Flavin Judd, the son of the celebrated minimalist Donald Judd, shares memories of his father’s writing
After the restoration of 101 Spring Street [Donald Judd’s former home and studio in New York] and shows at the David Zwirner Gallery, we finally had time to create one, complete-as-possible volume of Don’s written work: Donald Judd Writings.
Working with our archivist, Caitlin Murray, we exhaustively deciphered Don’s handwritten documents, which would reveal the breadth of his interests, and how the way he thought changed over the decades. Sometimes I’d only figure out one word per day…thank God we had such fabulous staff – they made it much easier.
There were a lot of notes and they were very important as they showcased his raw thinking process, in contrast to the articles and essays which are finished statements. As Don said: history is messy and nothing fits into neat categories, especially new or radical things.
[Producing the book] was like putting together a biography that we didn’t have to write – he’d already done it. This volume gives you an overall picture that you would never have gotten otherwise, and you realise that there is a thread through everything he writes.
We included all of his essays, plus three papers from his college days that, at first, seem completely unrelated to modern art, before you realise exactly where he’s going. I thought I had read everything, but there was still more to discover in the form of drafts of unpublished essays. They are fascinating. The only writings we left out were Don’s early reviews, notes that seemed inconsequential – like grocery lists, for instance.

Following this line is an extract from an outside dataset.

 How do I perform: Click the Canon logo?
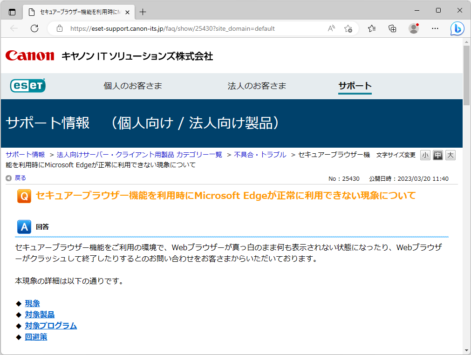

[One in particular] is an essay on the economics of the Aztecs, which might seem completely unrelated to anything else in the world. Don uses it as an allegory for the modern military and government, and he’s basically says that the huge amount of effort, time and money that is wasted on the preservation of a facade is costing all of us. It’s just beautiful and very timely, I might say.
The essays are eye-opening are those that mention Abstract Expressionism, because you can see Don explain the beginnings of his thinking. One in particular is a note from 1963, where he writes about the Abstract Expressionists at the same time he was figuring out his three-dimensional work. There’s also another note that takes the form of a complaint about historians who have made disparaging comments on Jackson Pollock. Don says that whilst it’s okay for them to speak this way about a dead artist, we seemingly cannot say anything about the fact they’re doing that. It’s a really nice read.
Our next goal is to get the book translated into different languages. We have some other bits of magic in the hopper, as they say in the Midwest, but we’re not quite ready to pick out which one is going to be next. For now, our job is to continue preserving everything as is.